There are in fact many reasons for forming a team and teams may be short lived or relatively permanent. Whereas work teams tend to endure over a longer period of time, project or ad hoc teams are created for a specific purpose and are disbanded when the work has been completed. Reasons for establishing a team may include for example solving a problem collaboratively, generating innovative new ways of working, implementing services and managing organisational entities.
Having a common purpose supports the 'we-feeling' and each member's identification with the team as a social entity. This mini social system thus supports the development of a feeling of cohesion, while creating a boundary to the outside world. The team is acknowledged as such by outsiders, while the permeability of the boundaries depends on various factors.
The extent to which members of a team feel interdependent and influence each other depends on factors such as the task to be accomplished, the size and location of the team as well as the personalities involved.
Work teams are embedded in one or more social systems. This means that they are usually part of a larger system such as an organisational unit and/or company. However, members of different organisational units can form a team which is then embedded in further systems. A work team in a university context is embedded in a course structure and this course is embedded in the university structure, for example. Considering that teams are part of larger social systems helps us understand the possible constraints as well as opportunities the team might face, such as the availability of resources.

* _Record list_:
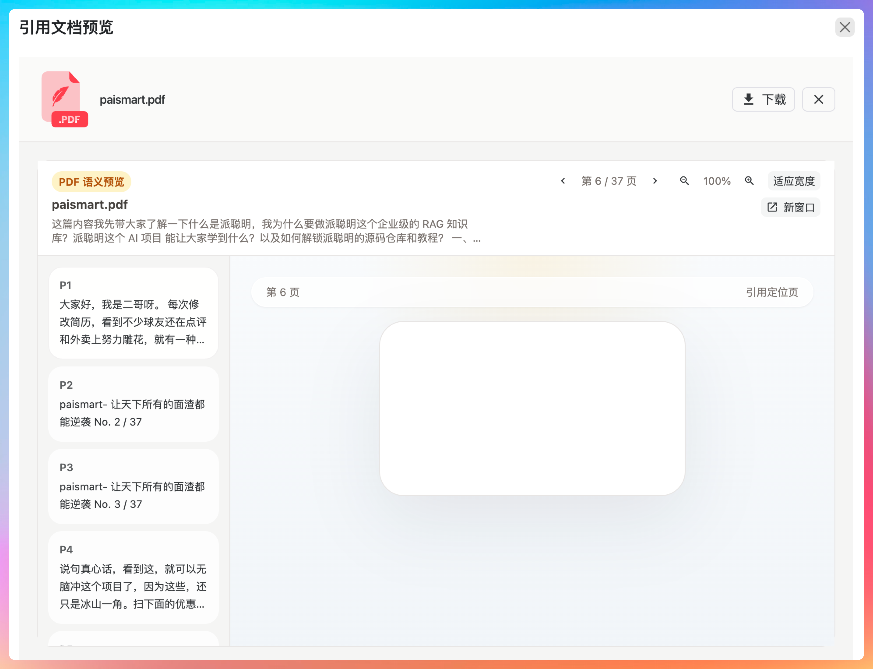The width and height of the screenshot is (873, 669).
Task: Close the paismart.pdf file card
Action: (818, 100)
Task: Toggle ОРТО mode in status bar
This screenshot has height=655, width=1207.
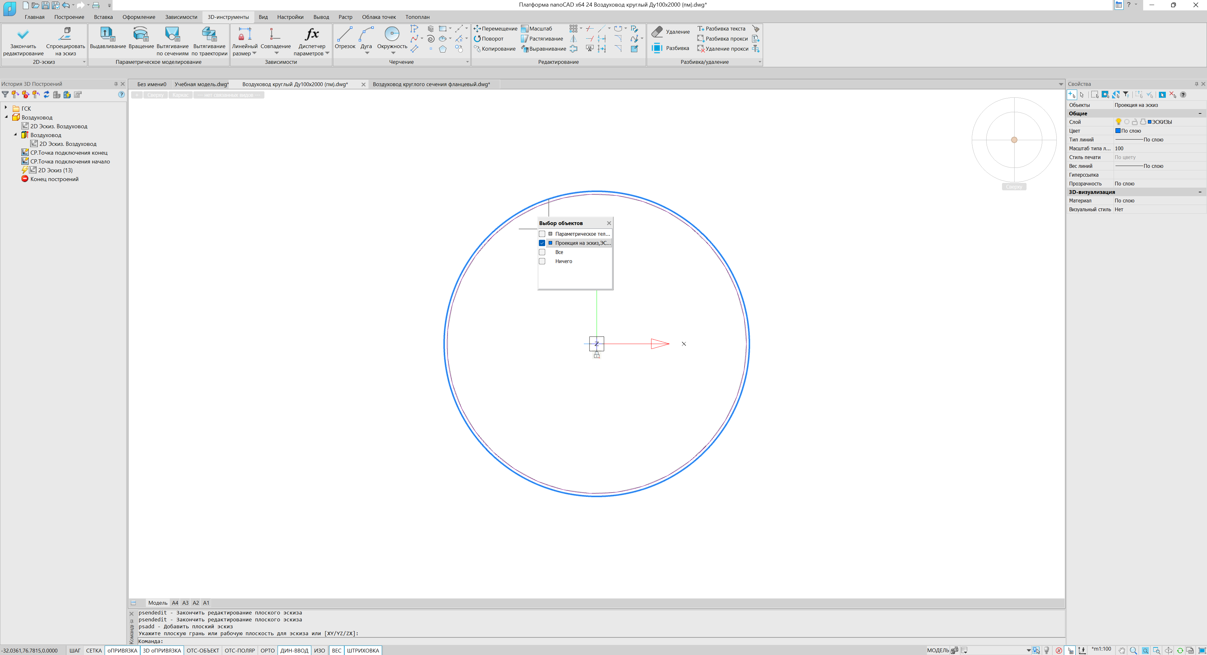Action: point(267,650)
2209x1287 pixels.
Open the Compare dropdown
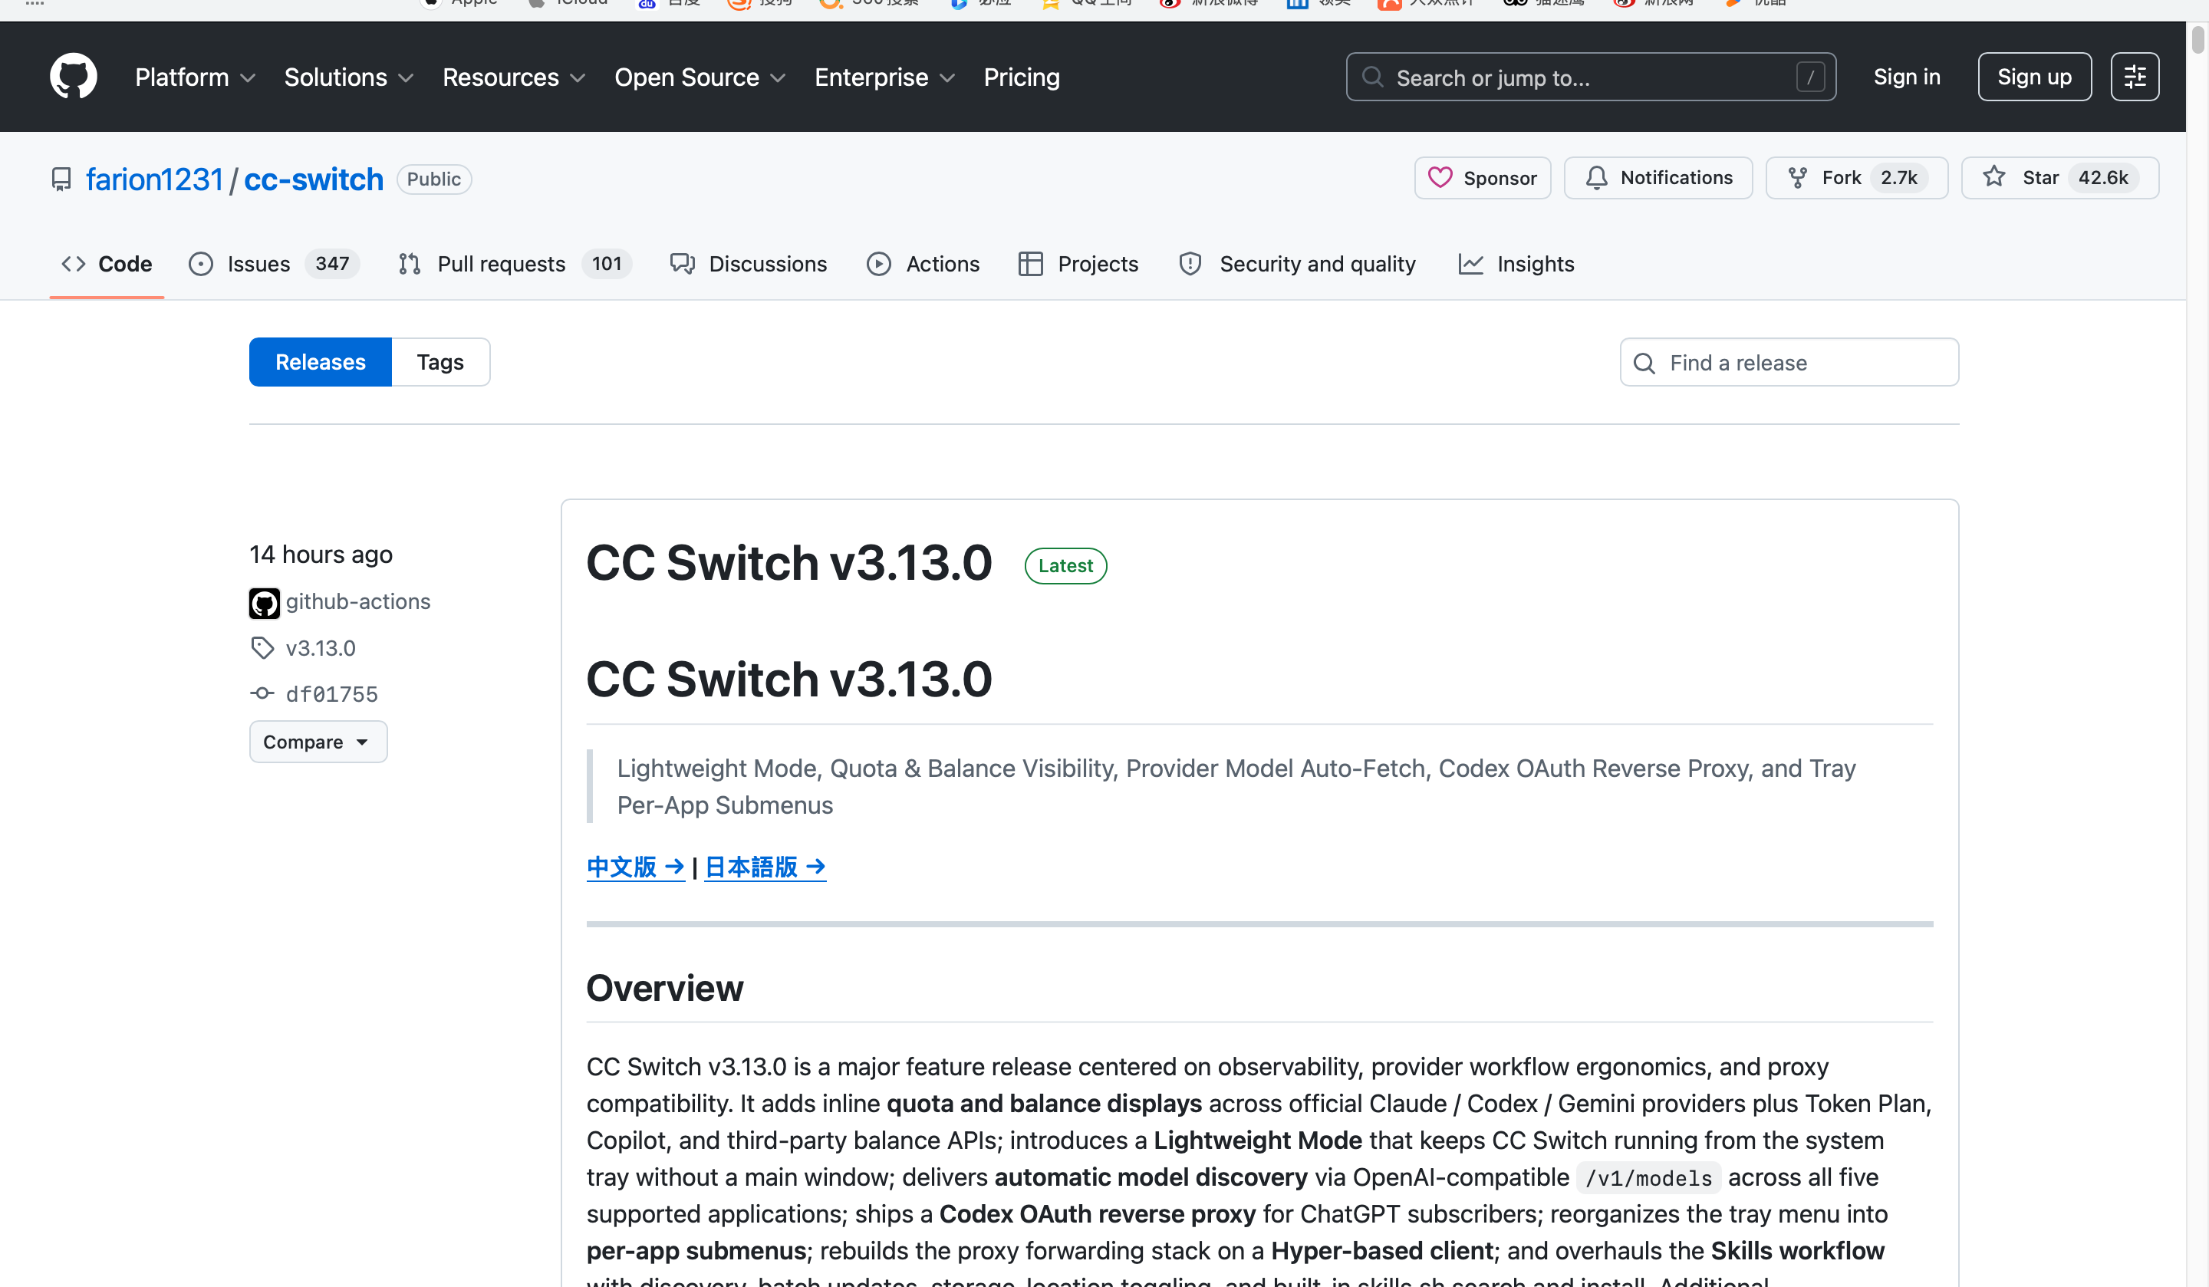[x=318, y=742]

* _Exercise instructions_:
**1)** Please decide whether each statement below agrees with the passage on work teams, answering yes or no and quoting the words of the passage that settle it.
(a) Project or ad hoc teams are disbanded once their work is finished.
(b) The permeability of a team's boundaries depends on a single factor.
(c) Work teams are usually part of a larger system such as an organizational unit or company.
**2)** Extract the section of the passage on work teams from "There are in" to "on various factors.", word for word.

* _Solutions by task_:
**1)**
(a) Yes: "project or ad hoc teams are created for a specific purpose and are disbanded when the work has been completed"
(b) No: "the permeability of the boundaries depends on various factors"
(c) Yes: "they are usually part of a larger system such as an organisational unit and/or company"

**2)**
There are in fact many reasons for forming a team and teams may be short lived or relatively permanent. Whereas work teams tend to endure over a longer period of time, project or ad hoc teams are created for a specific purpose and are disbanded when the work has been completed. Reasons for establishing a team may include for example solving a problem collaboratively, generating innovative new ways of working, implementing services and managing organisational entities.
Having a common purpose supports the 'we-feeling' and each member's identification with the team as a social entity. This mini social system thus supports the development of a feeling of cohesion, while creating a boundary to the outside world. The team is acknowledged as such by outsiders, while the permeability of the boundaries depends on various factors.